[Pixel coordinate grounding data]
------------------------

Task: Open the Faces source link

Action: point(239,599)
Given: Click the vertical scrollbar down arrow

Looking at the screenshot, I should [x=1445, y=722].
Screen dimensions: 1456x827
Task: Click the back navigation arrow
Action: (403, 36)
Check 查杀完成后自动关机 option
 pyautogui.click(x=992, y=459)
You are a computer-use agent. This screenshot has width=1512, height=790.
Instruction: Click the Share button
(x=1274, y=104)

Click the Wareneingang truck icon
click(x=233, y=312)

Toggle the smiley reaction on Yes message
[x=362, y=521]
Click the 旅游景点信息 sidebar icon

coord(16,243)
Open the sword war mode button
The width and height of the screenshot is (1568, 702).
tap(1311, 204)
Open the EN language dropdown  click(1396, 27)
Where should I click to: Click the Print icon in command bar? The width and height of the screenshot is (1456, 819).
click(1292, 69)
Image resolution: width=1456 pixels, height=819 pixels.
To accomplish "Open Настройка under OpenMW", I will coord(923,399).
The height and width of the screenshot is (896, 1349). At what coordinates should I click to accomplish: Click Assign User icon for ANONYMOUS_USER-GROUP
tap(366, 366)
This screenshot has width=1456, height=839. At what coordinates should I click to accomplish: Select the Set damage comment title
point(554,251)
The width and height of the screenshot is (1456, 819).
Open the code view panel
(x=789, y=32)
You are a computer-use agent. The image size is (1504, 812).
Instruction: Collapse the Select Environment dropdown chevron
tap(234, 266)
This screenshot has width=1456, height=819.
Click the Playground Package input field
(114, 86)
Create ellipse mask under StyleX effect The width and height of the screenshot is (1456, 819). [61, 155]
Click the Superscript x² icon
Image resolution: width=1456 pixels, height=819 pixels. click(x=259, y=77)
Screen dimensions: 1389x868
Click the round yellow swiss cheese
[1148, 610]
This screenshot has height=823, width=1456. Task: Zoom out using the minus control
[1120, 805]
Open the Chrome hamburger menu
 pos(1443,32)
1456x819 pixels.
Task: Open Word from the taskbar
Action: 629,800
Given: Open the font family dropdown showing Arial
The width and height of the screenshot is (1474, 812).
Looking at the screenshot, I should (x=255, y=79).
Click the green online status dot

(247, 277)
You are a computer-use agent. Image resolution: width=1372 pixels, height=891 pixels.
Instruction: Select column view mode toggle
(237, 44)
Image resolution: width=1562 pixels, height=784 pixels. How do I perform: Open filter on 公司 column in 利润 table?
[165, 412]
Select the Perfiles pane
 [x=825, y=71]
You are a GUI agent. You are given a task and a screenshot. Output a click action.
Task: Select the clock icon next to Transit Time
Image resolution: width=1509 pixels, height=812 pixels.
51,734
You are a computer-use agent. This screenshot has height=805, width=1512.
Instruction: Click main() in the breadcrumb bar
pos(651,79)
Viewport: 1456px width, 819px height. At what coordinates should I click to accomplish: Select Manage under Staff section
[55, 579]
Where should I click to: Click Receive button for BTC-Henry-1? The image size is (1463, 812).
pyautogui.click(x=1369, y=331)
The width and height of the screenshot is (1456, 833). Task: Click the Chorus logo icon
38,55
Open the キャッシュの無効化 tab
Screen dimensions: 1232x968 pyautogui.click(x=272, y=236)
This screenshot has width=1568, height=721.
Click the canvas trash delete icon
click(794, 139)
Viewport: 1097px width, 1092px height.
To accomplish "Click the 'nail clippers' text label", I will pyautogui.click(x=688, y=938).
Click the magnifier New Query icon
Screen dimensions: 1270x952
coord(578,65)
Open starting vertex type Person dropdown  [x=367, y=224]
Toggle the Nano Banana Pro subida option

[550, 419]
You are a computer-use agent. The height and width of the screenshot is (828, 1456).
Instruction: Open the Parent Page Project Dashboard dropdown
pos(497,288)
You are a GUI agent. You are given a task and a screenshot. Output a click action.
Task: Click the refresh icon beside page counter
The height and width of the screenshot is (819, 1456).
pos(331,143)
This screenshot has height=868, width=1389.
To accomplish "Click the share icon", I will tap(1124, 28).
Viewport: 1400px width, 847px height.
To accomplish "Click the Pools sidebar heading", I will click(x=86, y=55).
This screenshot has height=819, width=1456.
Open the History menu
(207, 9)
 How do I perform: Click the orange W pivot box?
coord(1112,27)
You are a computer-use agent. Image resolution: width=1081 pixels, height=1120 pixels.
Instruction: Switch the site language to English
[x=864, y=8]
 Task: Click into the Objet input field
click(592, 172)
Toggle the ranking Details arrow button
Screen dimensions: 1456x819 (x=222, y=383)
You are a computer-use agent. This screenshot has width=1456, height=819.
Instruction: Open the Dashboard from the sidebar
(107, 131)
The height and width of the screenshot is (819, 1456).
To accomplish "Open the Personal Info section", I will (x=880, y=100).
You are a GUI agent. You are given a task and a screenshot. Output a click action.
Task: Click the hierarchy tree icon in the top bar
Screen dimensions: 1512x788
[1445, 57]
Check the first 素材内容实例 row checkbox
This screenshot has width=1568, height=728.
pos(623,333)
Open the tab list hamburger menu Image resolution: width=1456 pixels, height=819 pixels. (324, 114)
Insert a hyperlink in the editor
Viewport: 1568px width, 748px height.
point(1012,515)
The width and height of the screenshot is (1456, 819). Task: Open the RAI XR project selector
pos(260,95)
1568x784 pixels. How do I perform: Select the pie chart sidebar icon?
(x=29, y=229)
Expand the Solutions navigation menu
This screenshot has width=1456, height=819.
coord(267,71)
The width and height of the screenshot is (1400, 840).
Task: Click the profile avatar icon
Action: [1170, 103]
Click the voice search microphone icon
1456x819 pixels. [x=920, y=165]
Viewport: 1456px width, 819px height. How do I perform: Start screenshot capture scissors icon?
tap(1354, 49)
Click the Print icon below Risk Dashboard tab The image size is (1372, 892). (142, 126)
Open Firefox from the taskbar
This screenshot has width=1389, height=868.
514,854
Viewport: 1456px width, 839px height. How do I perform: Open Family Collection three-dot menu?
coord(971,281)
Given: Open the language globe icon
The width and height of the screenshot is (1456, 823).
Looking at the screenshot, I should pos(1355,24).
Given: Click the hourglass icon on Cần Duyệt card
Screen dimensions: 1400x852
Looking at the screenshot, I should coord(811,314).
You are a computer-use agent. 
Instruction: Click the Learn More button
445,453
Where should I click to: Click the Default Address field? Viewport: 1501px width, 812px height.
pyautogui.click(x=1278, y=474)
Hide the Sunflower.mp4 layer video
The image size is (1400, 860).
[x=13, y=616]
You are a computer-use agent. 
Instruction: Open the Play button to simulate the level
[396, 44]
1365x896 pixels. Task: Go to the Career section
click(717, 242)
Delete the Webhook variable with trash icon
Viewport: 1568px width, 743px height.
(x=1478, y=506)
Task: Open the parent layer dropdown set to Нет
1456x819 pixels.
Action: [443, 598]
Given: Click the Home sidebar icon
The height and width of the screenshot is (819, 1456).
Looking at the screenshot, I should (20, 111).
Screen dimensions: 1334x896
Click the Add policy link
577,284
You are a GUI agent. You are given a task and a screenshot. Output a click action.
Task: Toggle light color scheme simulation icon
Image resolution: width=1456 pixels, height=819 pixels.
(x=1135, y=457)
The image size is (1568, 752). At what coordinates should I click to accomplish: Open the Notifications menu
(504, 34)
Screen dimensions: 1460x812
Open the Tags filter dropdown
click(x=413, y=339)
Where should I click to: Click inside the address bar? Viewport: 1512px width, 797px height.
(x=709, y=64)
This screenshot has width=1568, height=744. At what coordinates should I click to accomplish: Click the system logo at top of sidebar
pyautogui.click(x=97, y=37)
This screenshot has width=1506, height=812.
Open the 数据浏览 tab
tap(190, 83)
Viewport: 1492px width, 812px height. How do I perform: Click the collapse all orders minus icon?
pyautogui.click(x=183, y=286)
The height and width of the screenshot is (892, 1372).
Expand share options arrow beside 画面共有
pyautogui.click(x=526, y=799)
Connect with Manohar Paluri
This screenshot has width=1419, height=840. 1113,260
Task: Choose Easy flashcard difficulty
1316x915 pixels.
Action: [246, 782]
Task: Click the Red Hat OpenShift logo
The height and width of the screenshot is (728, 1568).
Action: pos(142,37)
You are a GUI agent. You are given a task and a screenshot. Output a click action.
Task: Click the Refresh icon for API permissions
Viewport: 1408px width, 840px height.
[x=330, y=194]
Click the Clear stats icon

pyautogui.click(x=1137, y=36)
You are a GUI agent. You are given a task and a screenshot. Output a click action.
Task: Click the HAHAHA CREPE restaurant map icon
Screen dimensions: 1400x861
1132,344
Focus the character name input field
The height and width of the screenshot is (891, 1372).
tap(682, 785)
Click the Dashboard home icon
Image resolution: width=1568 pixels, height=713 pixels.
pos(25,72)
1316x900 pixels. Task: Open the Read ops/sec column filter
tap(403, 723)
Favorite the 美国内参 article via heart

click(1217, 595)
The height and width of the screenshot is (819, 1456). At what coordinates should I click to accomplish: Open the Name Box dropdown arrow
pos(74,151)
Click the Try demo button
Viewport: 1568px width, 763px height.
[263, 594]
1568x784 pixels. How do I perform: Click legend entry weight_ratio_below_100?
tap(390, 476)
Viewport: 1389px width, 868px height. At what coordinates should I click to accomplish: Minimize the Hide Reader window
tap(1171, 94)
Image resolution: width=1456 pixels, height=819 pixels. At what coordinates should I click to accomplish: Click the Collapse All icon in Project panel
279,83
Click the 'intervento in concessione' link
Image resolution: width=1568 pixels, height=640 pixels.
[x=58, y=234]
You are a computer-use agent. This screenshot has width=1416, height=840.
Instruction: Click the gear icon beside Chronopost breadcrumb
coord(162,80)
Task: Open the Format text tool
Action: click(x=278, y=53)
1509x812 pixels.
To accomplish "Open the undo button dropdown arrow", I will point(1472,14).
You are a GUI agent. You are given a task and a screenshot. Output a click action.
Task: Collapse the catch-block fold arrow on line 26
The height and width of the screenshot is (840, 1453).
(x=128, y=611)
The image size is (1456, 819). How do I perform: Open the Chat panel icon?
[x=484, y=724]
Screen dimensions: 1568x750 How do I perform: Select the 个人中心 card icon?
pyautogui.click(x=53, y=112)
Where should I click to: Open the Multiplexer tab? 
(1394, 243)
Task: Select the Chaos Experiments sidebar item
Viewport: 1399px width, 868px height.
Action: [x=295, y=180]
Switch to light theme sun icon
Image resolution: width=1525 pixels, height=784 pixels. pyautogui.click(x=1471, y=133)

------------------------

● **EXERCISE OBJECTIVE**
Only lines holding the string "layer" are wanted; gather each one from the entries above.

● **EXERCISE RESPONSE**
Hide the Sunflower.mp4 layer video
Task: Open the parent layer dropdown set to Нет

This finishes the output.